Technical specifications
- Effects type: Distortion pedal

Controls
- Pedal control: Output, Distortion

Input/output
- Inputs: Mono
- Outputs: Mono

= MXR Distortion + =

Distortion pedal from MXR

The MXR Distortion + ("Distortion Plus") is a distortion pedal originally released in 1974 by MXR.

== History ==
Following the success of their Phase 90, MXR released a trio of pedals in 1974 that included the Distortion +. MXR's pedals were notable for their small footprint at a time when effects pedals were typically housed in large enclosures; they were also durable, since MXR was initially founded to address the issue of other manufacturers' pedals being unreliable. In 1976, MXR changed the original "script" logos on their pedals like the Distortion + to their now-standard "block" logo. While the circuits did not change, the script logo models are more prized among collectors.

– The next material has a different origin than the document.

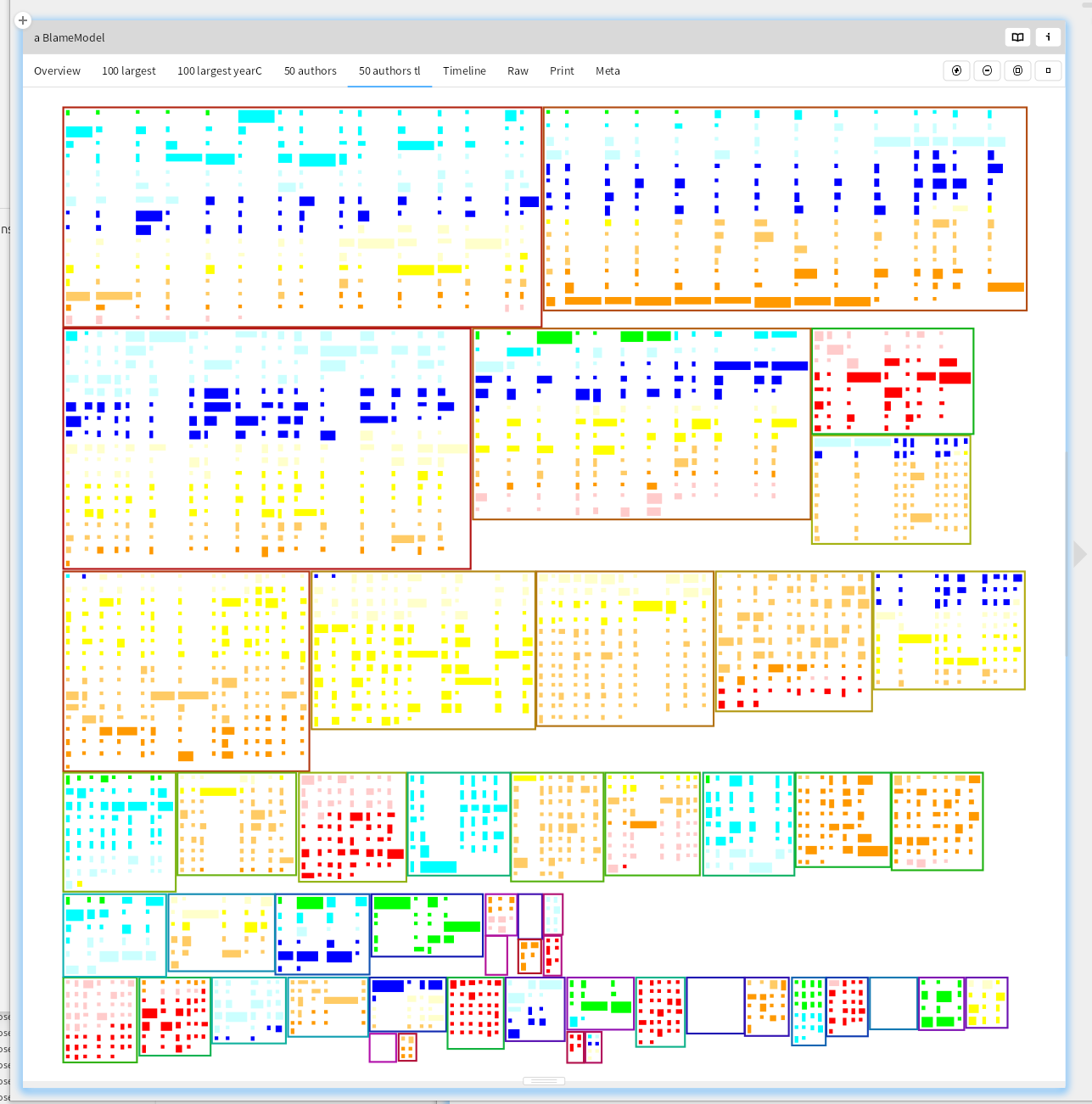Open the 100 largest tab
Screen dimensions: 1092x1104
128,71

MXR went out of business in 1984 and the brand name was subsequently acquired by Dunlop Manufacturing, which reissued several early MXR designs, including the Distortion +, in 1987.

== Design ==
The pedal uses a single op-amp and a pair of germanium diodes to ground (parallel-push) for clipping in a very simple configuration with only Output and Distortion controls, no tone control; the pedal uses no discrete transistors. Turning up the Distortion control increases the amount of distortion and at the same time boosts the treble in the signal.

== Players ==
The pedal's crunchy heavy metal sound was featured by Randy Rhoads in his work with Ozzy Osbourne. Jerry Garcia of the Grateful Dead used this pedal exclusively for distortion in the late 1970s. Bob Mould of Hüsker Dü also used the Distortion +. Dave Murray of Iron Maiden has used Distortion + since the early 1980s. Steve Wynn used it on the first couple Dream Syndicate albums. Thom Yorke of Radiohead has included the Distortion + for many of his signature distortion sounds. Rowland S. Howard (The Birthday Party/These Immortal Souls/Crime & the City Solution/Solo albums) also used this pedal across his career. Guitarist Slash has talked about using the Distortion + in his early guitar days to help define his tone.